186a Prime-Boost Immunisation Leads to the Development of a Persistent, High Avidity CD8 T-Cell Population

M. J. Estcourt¹, A. Brookes², A. J. Ramsay³, S. A. Thomson¹, C. J. Medveckzy¹, and I. A. Ramshaw*¹
¹John Curtin Sch. of Med. Res., Australian Natl. Univ., Canberra; ²Univ. of Melbourne, Australia; and ³Ctr. for Biomolecular Vaccine Technology, Univ. of Newcastle, Australia

The vaccination strategy known as “prime-boost” immunisation, which involves priming the immune system with DNA and then “boosting” the response with a recombinant poxvirus encoding the same antigens, leads to the induction of high levels of cell-mediated immunity, which is thought to play an essential role in the control of many intracellular agents, including HIV. We have established that the efficacy of this vaccination strategy lies in its unique ability to induce T-cell populations of high avidity for the immunising antigen.
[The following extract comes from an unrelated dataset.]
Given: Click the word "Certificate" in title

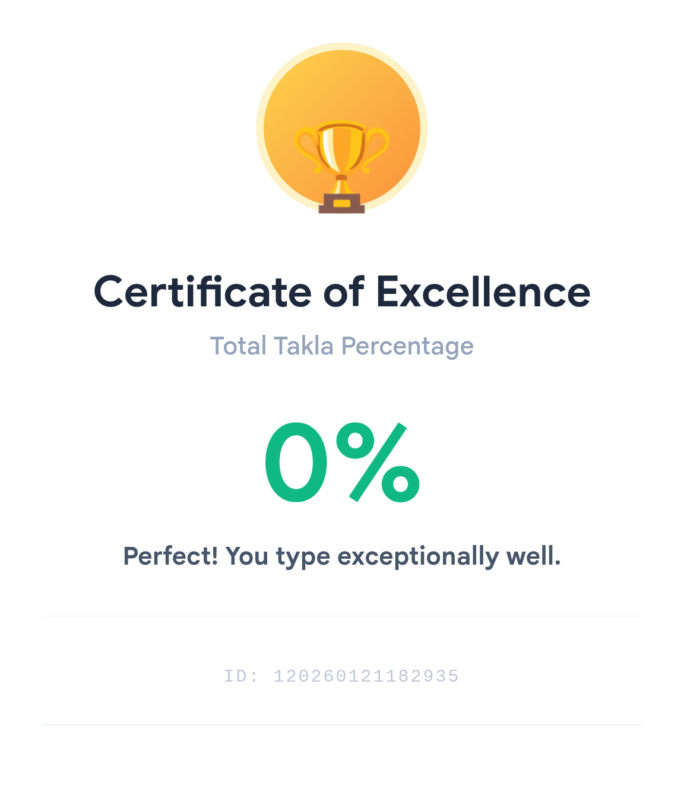Looking at the screenshot, I should [202, 292].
Prime-boost immunisation generated CTL populations of high avidity that upon challenge represented over 30% of the total CD8+ T-cell population, unlike those in animals given either DNA or poxvirus vaccines. CTL avidity was also directly and strikingly demonstrated in vivo using a novel assay that monitors the depletion of target cells labelled with immunogenic peptide and vital dye. This generation of antigen-specific T cells of high avidity may result in the early detection of infected cells, offering hope for the development of effective prophylaxis against pathogens such as HIV, which have presented major problems for vaccine development.